At that moment, Graves leaned close to Sybilla’s shoulder, so that the visitors could not hear him. Sybilla held up a palm to Judith Angwedd, signaling the woman to petulant silence.

“Has there been word from Lady Alys, Madam?”

Sybilla’s brow creased. Likely this Piers had wandered into the forest or the river and was either dead or had in some other way made himself of no consequence to Fallstowe or its inhabitants. But as far as Sybilla knew, Alys had yet to return to the keep, and the youngest Foxe sister was just foolish and headstrong enough to engage anyone she came across to her own cause now that she was to wed.

“Shall I send a rider?” Graves asked when Sybilla had yet to answer.

Sybilla gave only the briefest nod, and Graves made not a whisper of sound as he left to do her bidding.

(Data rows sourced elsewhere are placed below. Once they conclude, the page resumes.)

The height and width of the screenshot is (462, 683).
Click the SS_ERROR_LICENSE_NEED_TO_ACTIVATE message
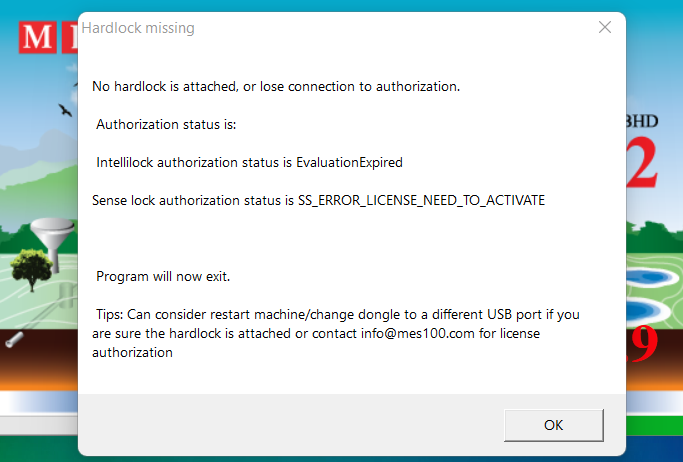(318, 200)
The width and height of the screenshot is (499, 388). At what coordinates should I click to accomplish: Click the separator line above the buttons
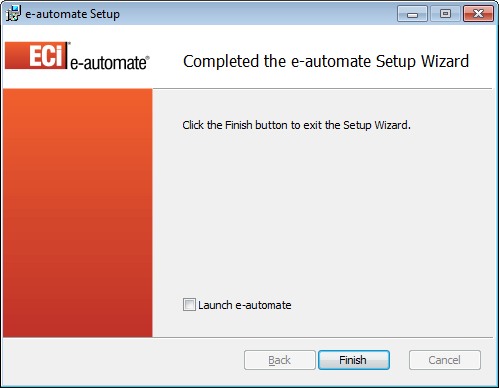point(248,337)
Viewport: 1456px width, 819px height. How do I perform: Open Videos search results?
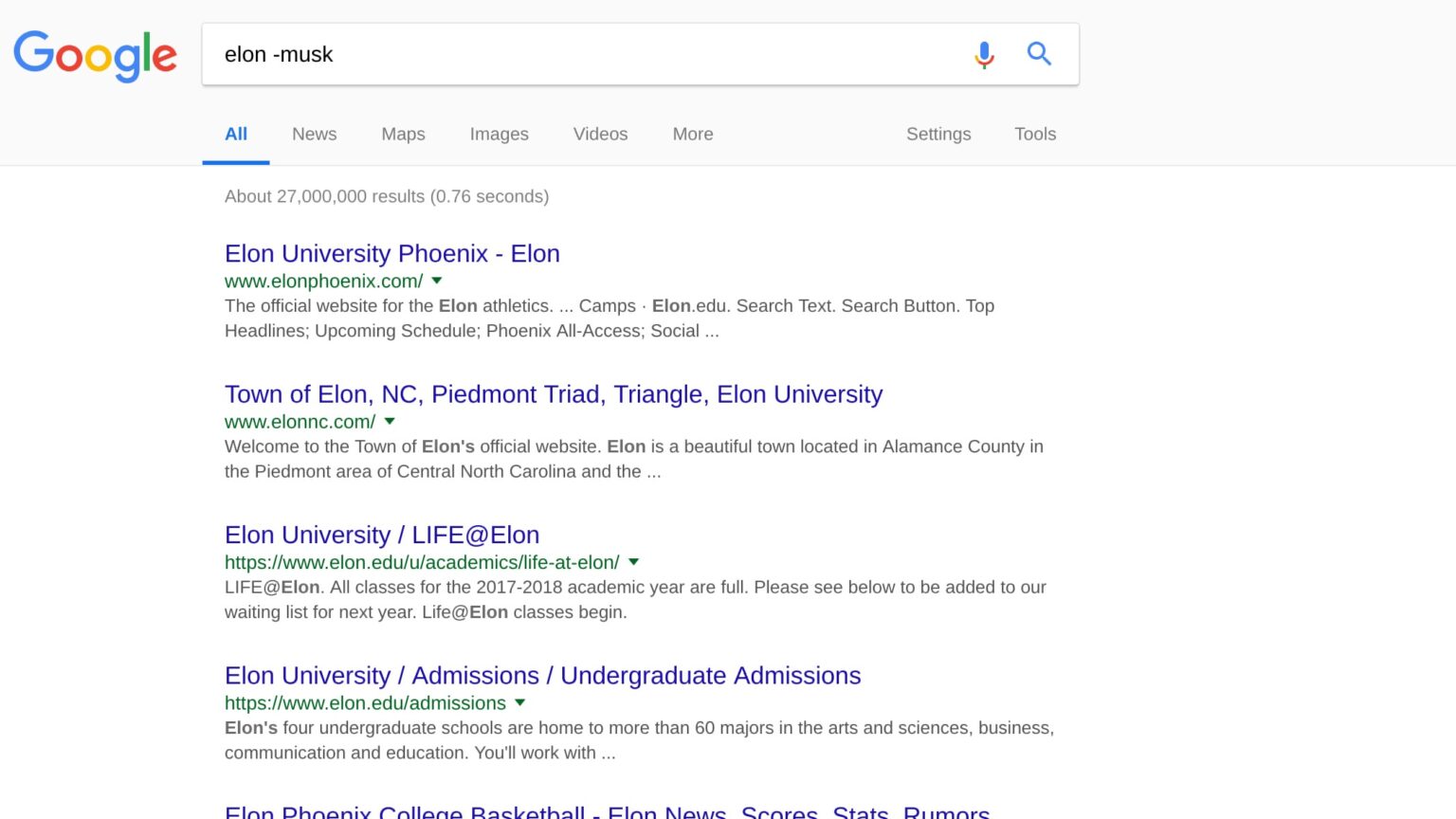[x=599, y=134]
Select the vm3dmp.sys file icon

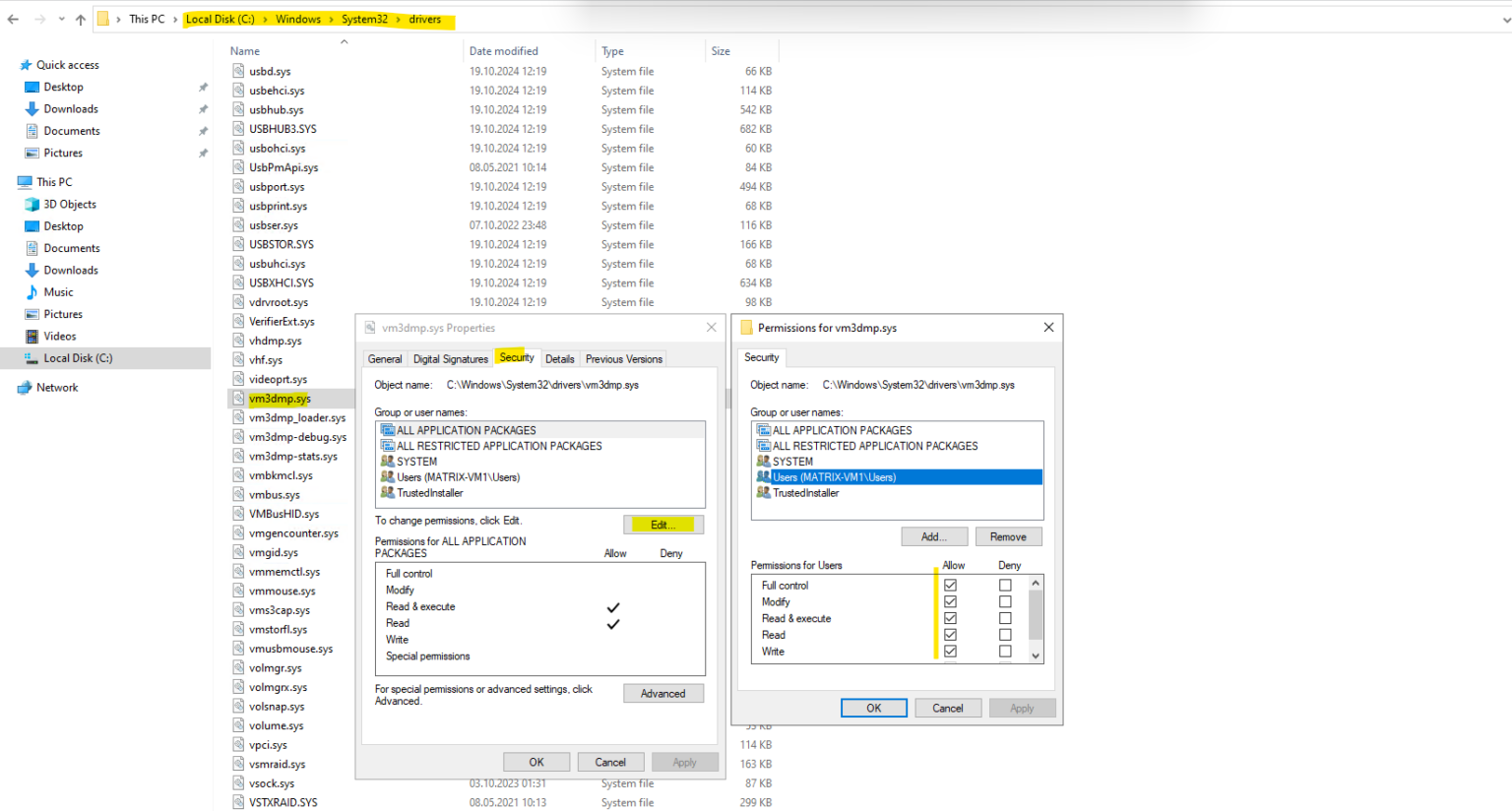[237, 399]
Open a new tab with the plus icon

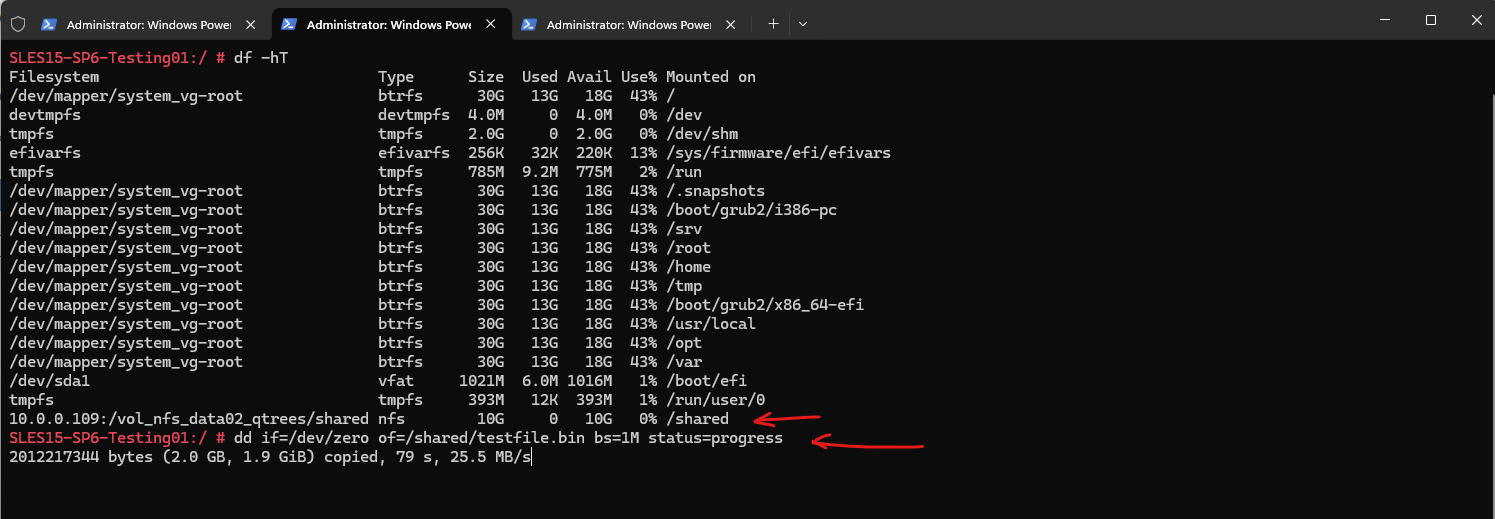(773, 24)
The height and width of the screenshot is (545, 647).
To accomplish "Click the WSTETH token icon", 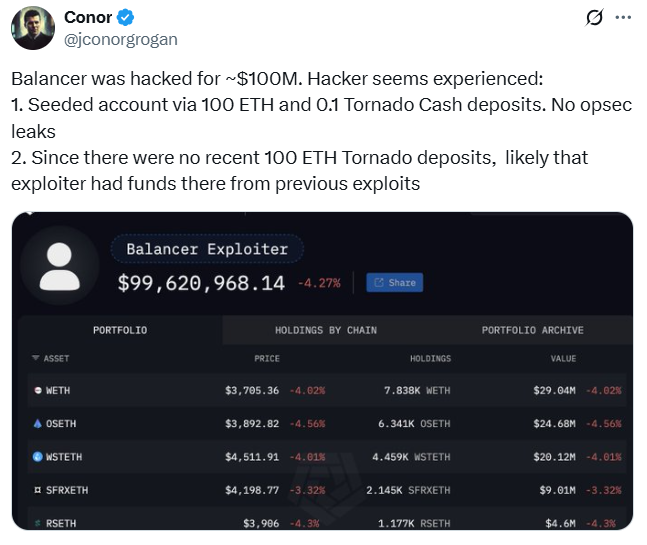I will (x=37, y=457).
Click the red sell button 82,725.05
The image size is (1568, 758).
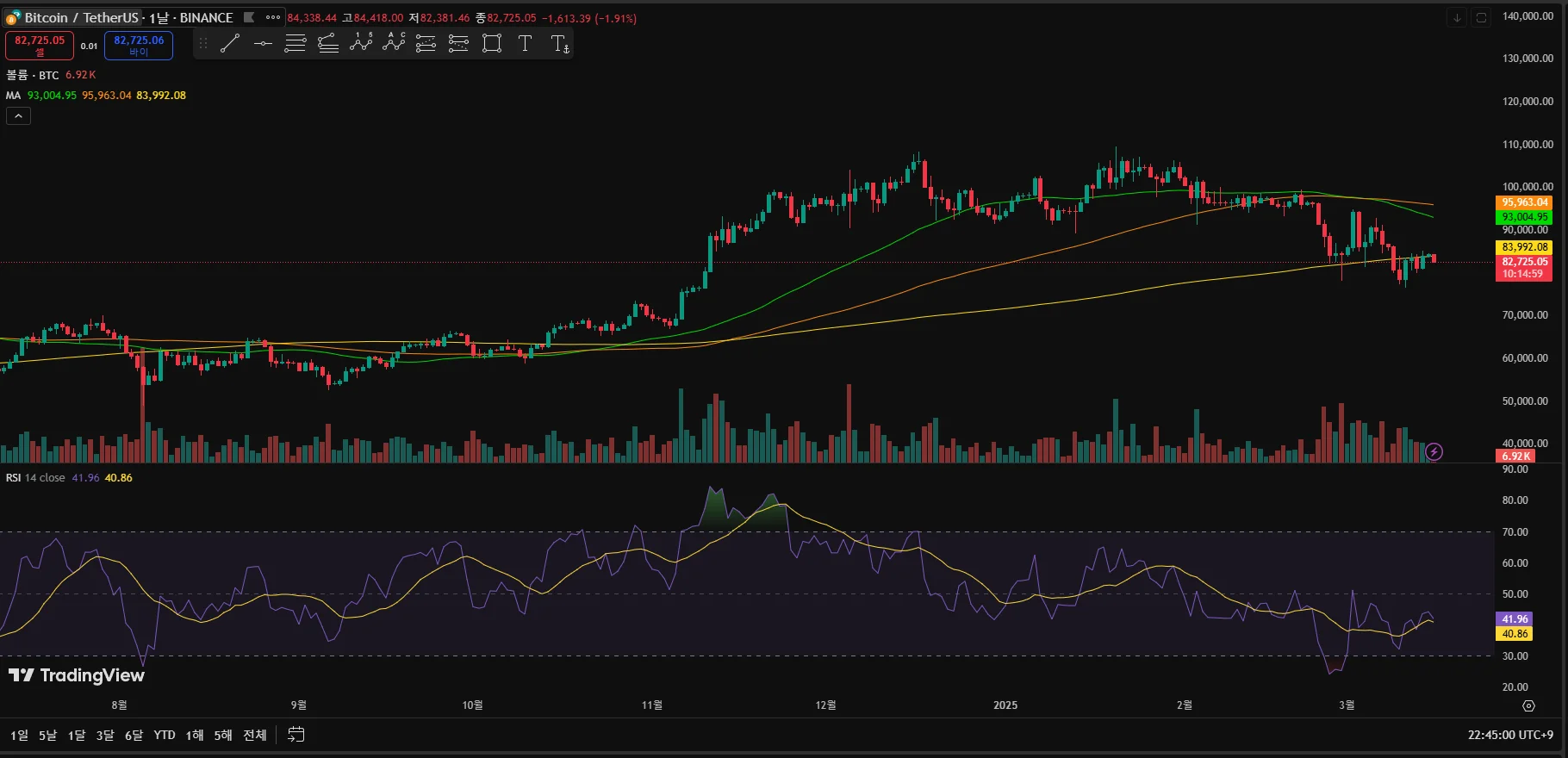point(40,45)
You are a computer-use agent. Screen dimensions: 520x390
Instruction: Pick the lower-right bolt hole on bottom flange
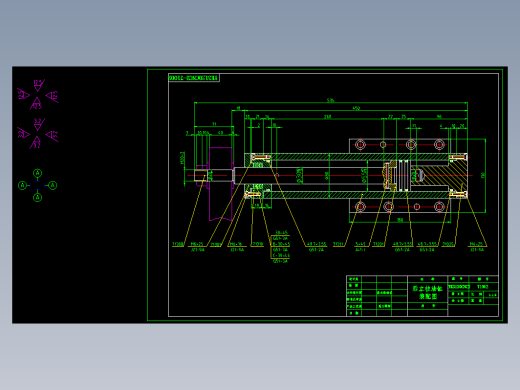click(x=439, y=207)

As Sybilla turned her attention back to the fuming Judith
Angwedd and her purple son, she heard the approaching cackle of Etheldred Cobb. A sharp pain began throbbing beneath the delicate tissue of her temples. Sybilla wanted nothing more than to dismiss Judith Angwedd from the hall and retire to her rooms for the evening, leaving the Cobbs to a lonely supper. But she would not, as long as there was even the slightest chance Alys could have run upon a dangerous person.